Paris and Frankfurt also closed flat. In Europe, Central Bank President Christine Lagarde has pledged they will be "persistent" and not repeat its past mistake of tightening policy too early.

Optimism on Asian markets on upbeat export jump

Tokyo’s Nikkei gained 0.5 per cent, Hong Kong’s Hang Seng added 1.6 per cent and China’s Shanghai Composite closed 0.5 per cent higher. China’s exports in June jumped 32.2 per cent as compared with a year earlier.

ASX fades as commodity rally takes a breather

Yesterday the Australian sharemarket closed 0.2 per cent or 1 point lower at 7,332. On Monday, investors piled into materials stocks which saw commodities soar, though its surge slowly faded to close little unchanged.

BHP (ASX:BHP) dropped by 0.7 per cent to $50.70 while Fortescue (ASX:FMG) added 2 per cent to $25.18 and Rio Tinto (ASX:RIO) advanced by 0.6 per cent to $128.36.

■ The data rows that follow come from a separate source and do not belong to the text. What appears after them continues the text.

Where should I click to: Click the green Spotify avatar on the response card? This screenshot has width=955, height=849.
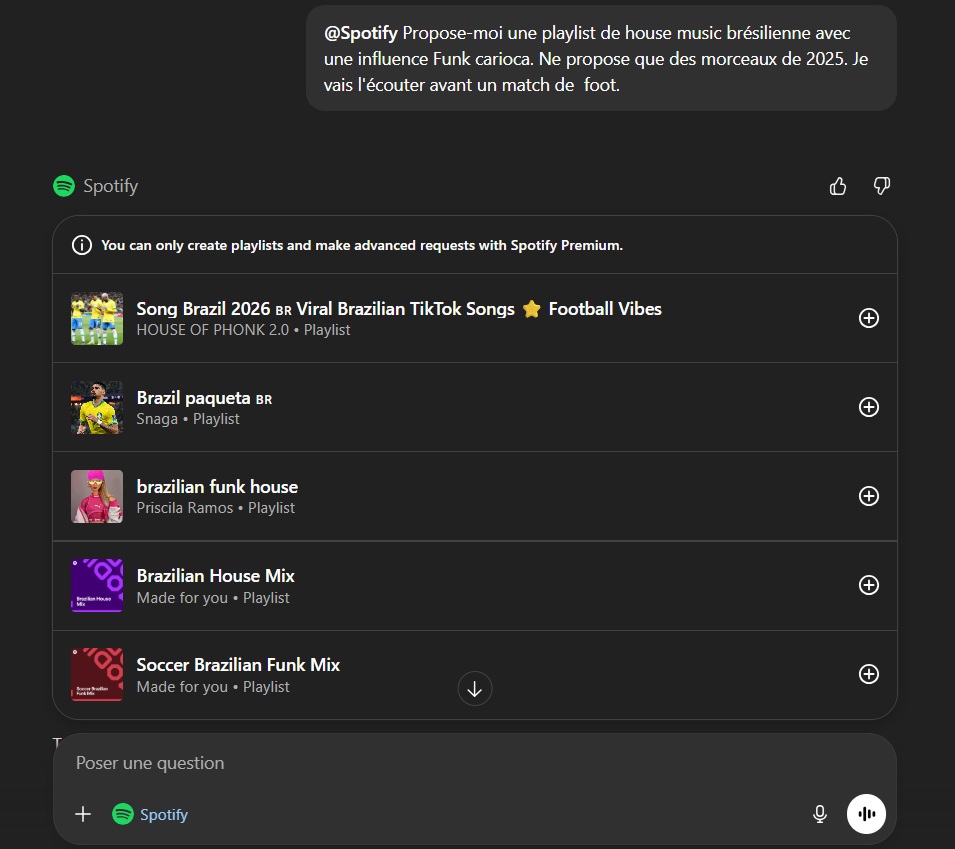coord(64,185)
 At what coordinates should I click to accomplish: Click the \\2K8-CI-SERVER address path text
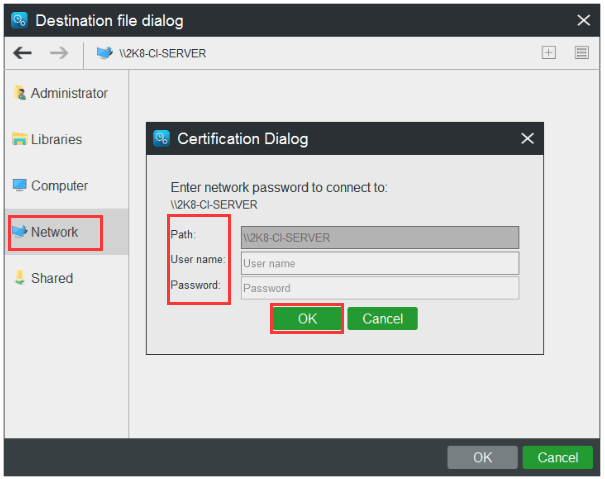pos(164,53)
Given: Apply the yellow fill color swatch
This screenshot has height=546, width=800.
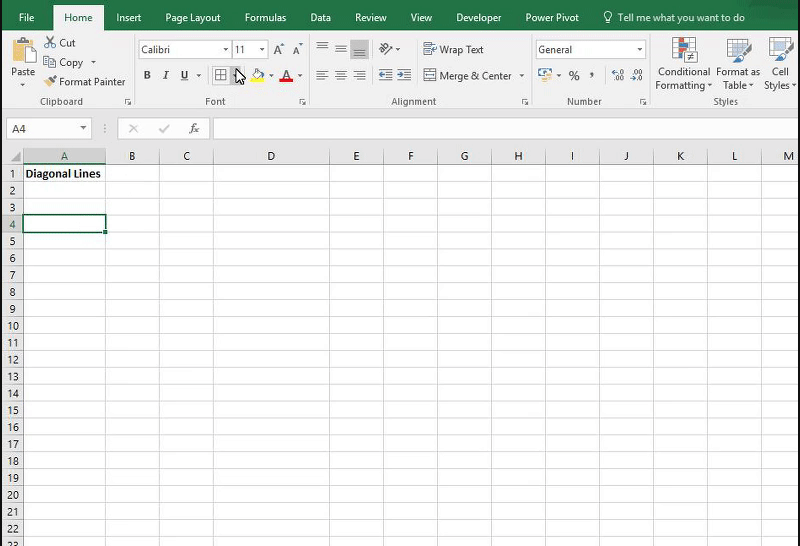Looking at the screenshot, I should [257, 76].
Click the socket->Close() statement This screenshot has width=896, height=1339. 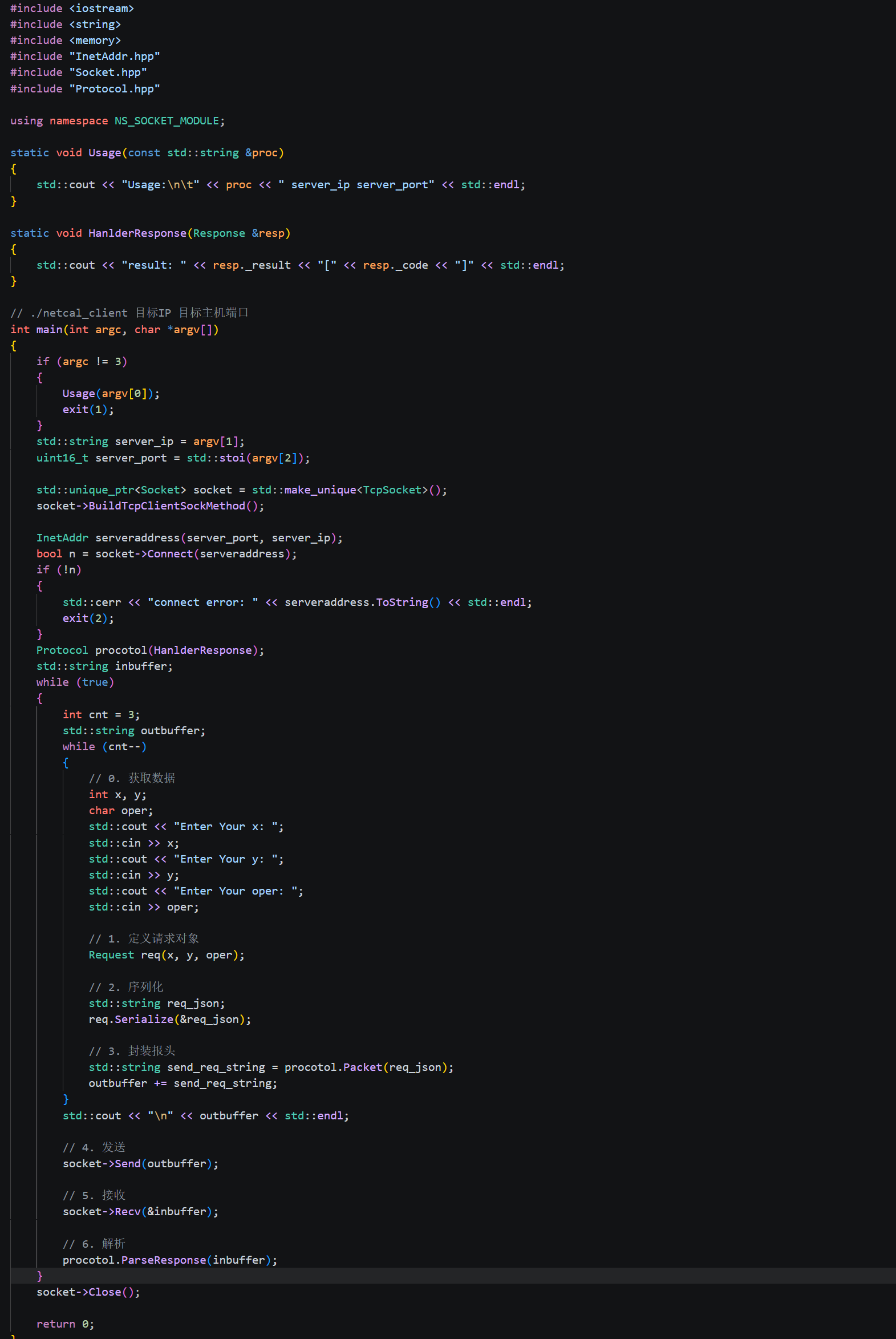88,1292
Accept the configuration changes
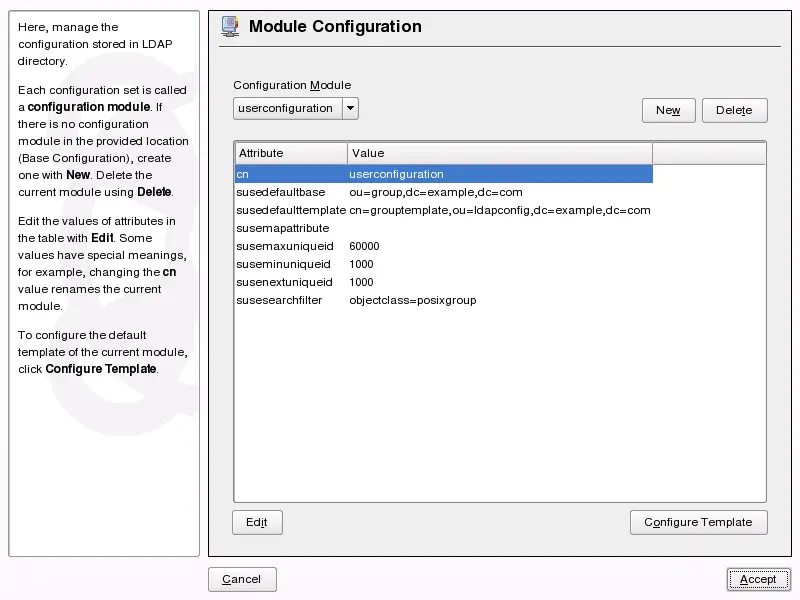800x600 pixels. pos(757,579)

The winner of the session was aerial imagery provider Nearmap (ASX:NEA) soared 14.4 per cent to $2.27 after reporting strong sales in North America. This boosted the company’s full-year sales by 26 per cent to about $133.8 million, ahead of the forecast of $132 million.

Kerry Stokes' Seven Group (ASX:SVW) continued buying shares in Boral (ASX:BLD) and gained almost 45 per cent in the takeover bid set to finish this week. Shares in Seven Group (ASX:SWM) closed up 1.3 per cent higher at $22.08 while shares in Boral (ASX:BLD) closed flat at $7.39.

Gold, oil and iron ore rises

In the precious metals space, gold has gained $4.00 to US$1810 an ounce while silver lost $0.10 to US$26.14 an ounce.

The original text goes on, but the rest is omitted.